CINEMA
LES FÉLINS de René Clément : pris au piège
Marc (Alain Delon) est un joli garçon et il le sait. Parmi ses nombreuses maitresses, il y a la femme d’un dangereux gangster. Ce dernier découvre la liaison et demande l’execution de Marc. Dès lors, le bellâtre est en cavale. Après une furieuse course poursuite, il se réfugie dans un étrange asile. C’est là qu’il rencontre Barbara (Lola Albright) et sa bonne Melinda (Jane Fonda). Barbara a hérité de la fortune de son mari milliardaire mystérieusement disparu. Elle engage Marc comme chauffeur.
Le fugitif est surpris de découvrir que personne ne travaille dans la maison, que son employeur compte son argent…Il finit aussi par découvrir que Melinda n’est pas la bonne mais la cousine de Barbara. Y aurait-il d’autres secrets à dénicher ? La maitresse de maison cacherait un ancien amant quelque part…et elle semble avoir établi un plan machiavélique. Pendant ce te temps, Melinda fait la cour à Marc avec insistance. Mais ce dernier ne pense qu’à une chose : fuir, partir loin du coin où des hommes le recherchent encore pour avoir sa peau. Mais il se pourrait bien qu’il soit pris dans les filets de ces deux blondes manipulatrices…
Les félins est un film qui s’amuse à nous mener en bateau. Comme Marc, on découvre les évènements avec stupéfaction et on sait de moins en moins à quoi ou qui on peut se raccrocher.
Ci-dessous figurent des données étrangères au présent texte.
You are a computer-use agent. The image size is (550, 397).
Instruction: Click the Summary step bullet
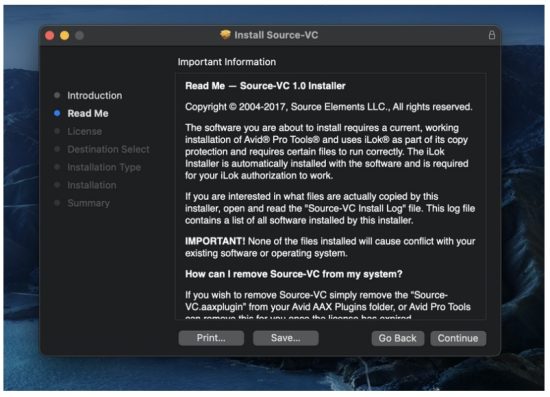(57, 203)
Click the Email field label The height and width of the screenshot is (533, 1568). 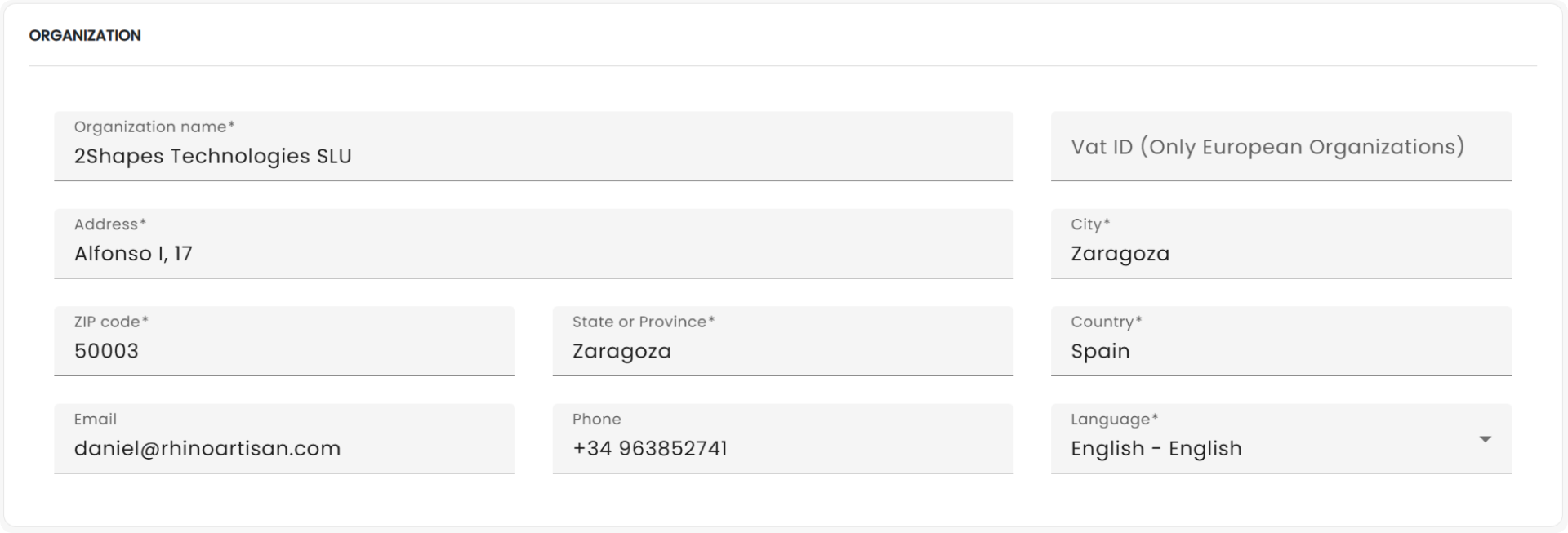coord(95,420)
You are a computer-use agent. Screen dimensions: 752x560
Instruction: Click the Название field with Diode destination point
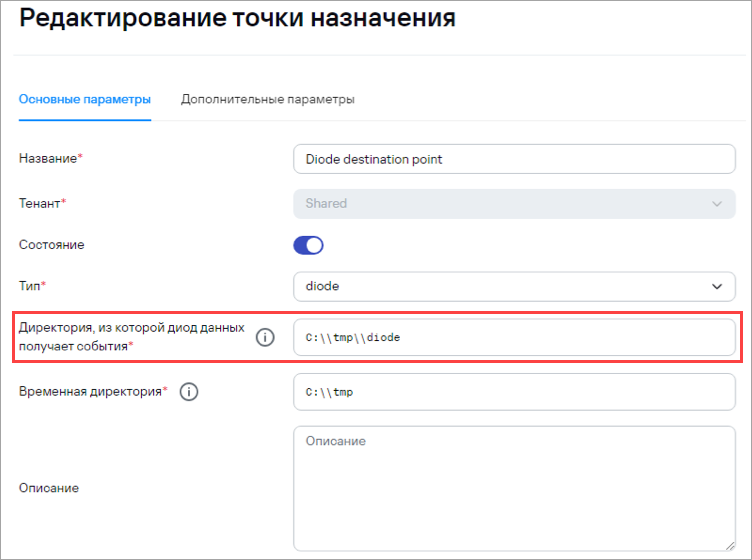tap(514, 159)
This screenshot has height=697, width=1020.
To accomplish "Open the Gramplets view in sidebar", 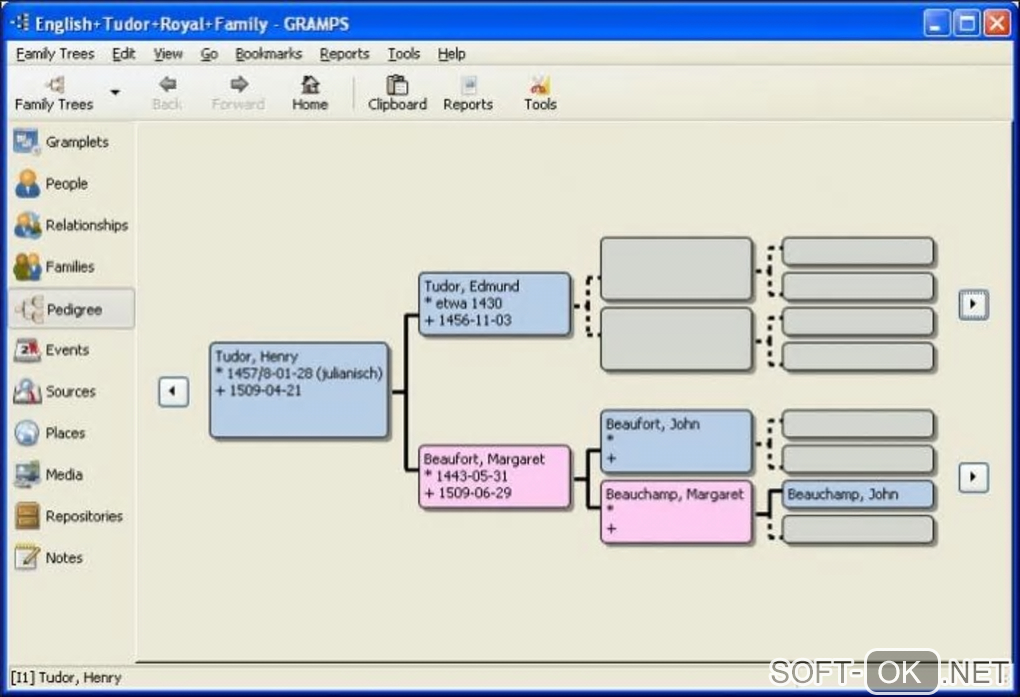I will [62, 142].
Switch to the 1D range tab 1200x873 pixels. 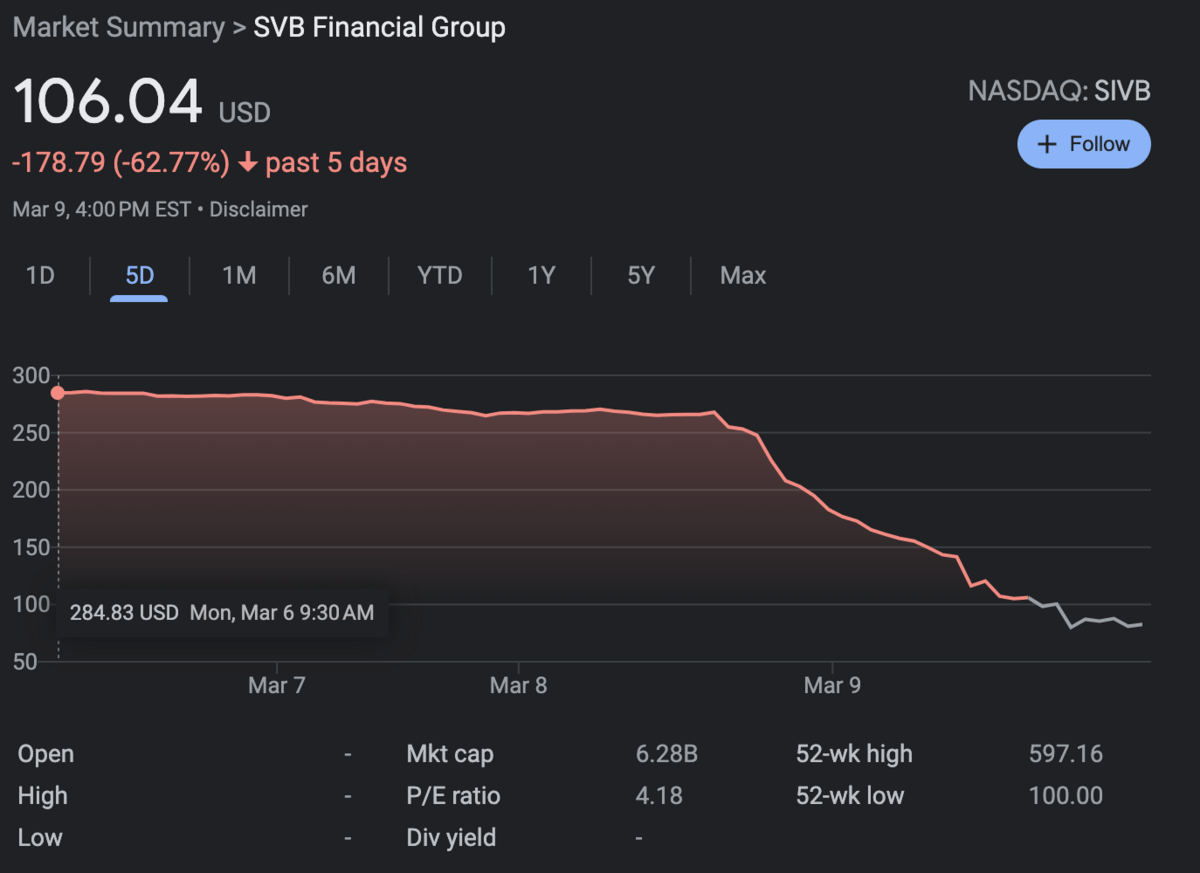pos(40,276)
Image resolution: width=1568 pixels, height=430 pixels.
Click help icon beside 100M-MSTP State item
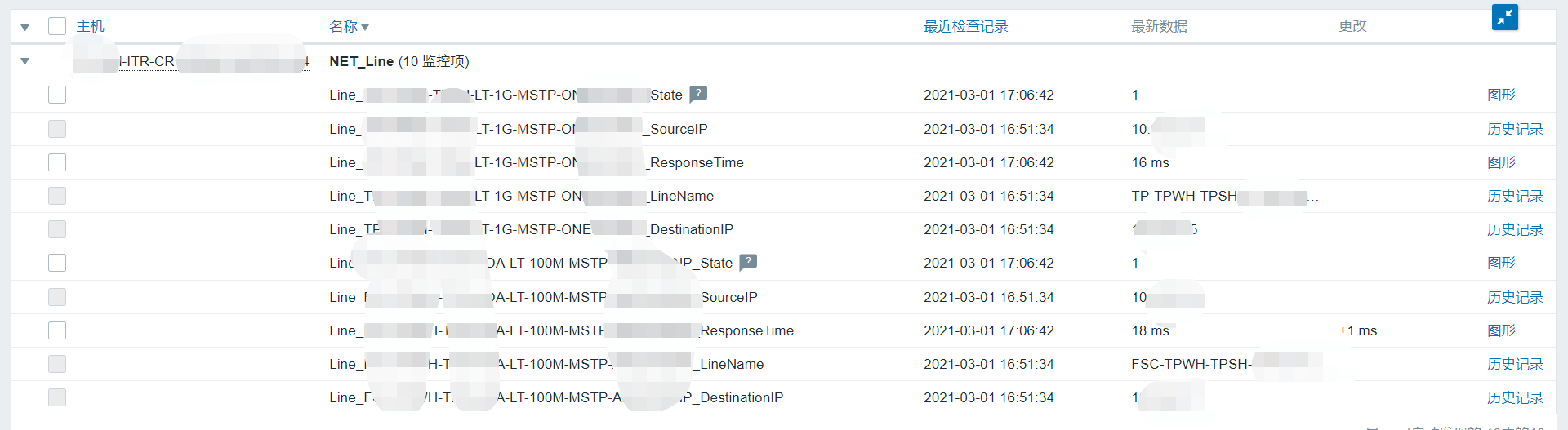click(x=748, y=262)
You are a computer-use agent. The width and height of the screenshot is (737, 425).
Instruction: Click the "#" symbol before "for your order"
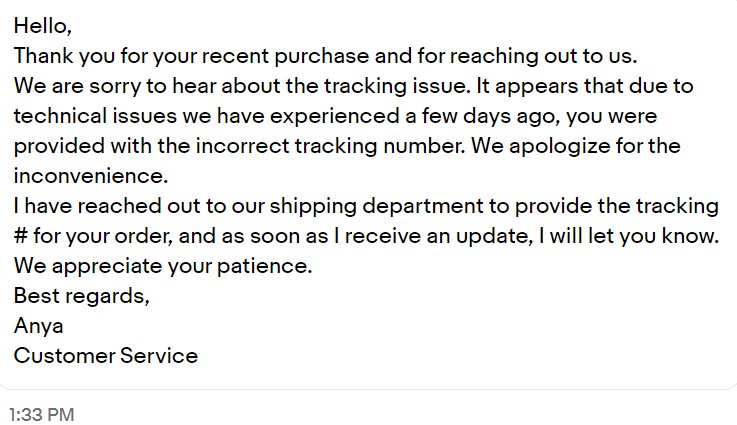click(x=21, y=236)
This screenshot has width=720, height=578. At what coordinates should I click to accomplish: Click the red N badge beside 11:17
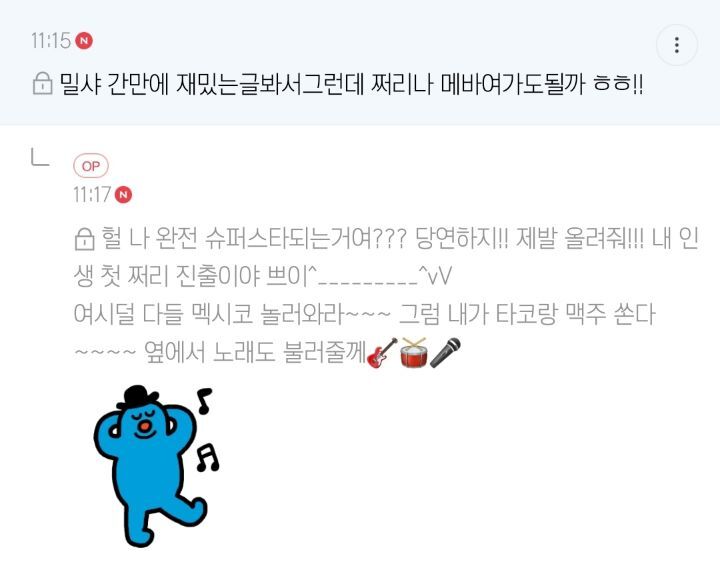[x=123, y=195]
Les premières scènes sont haletantes et extrêmement ludiques : les hommes du gangster suivent Marc en voiture puis à travers la ville. René Clément s’éclate à mettre tout cela en scène, faisant parfois de son personnage principal un superhéros ou un grand chanceux. La tension, le spectaculaire, se mêlent à un humour irrésistible. Puis vient la rencontre avec les deux blondes, Barbara et Melinda.
Nouvelle vie, nouveau décor, les grands espaces, le bruit et les pièges de la ville laissent la place à une sorte de vie en huis clos. Marc se plait à chercher des noises à la très guindée Barbara, écoute un peu aux portes et comprend vite que cette dernière cache un secret. Melinda, elle, parait inoffensive, naïve. Mais si elle était une enfant, elle serait une enfant diabolique. Car à la moindre colère, elle ne peut s’empêcher de manipuler ou de mettre la vie des siens en danger. Une vraie ingénue fatale ?
Impossible de passer à côté de la brillante écriture du scénario (une adaptation de l’œuvre de Day Keene) : les dialogues étant aussi charmants que mordants. Et la mise en scène est tout à fait à la hauteur : Alain Delon comme Jane Fonda sont totalement magnifiés (il faut dire qu’ils étaient tous les deux de véritables bombes) , de vrais moments de grâce leur sont offert et ils ont l’air de s’éclater avec des partitions opposées ; mais il y aussi tous ces jeux de miroir, une grande fluidité dans les mouvements de caméra. Tout va vite, tout s’enchaine sans qu’on parvienne à bien tout comprendre. On a cette sensation d’assister à une œuvre imprévisible et c’est assez jouissif.
Plein de surprises, de rebondissements, Les Félins se révèle au final être une œuvre délicieusement « bitchy », faisant de l’homme le sexe faible. Les hommes seraient des félins, des chats que l’on enferme, qui tiennent compagnie et qu’on engraisse…On ressort de cette histoire de manipulation particulièrement habile avec le sourire aux lèvres.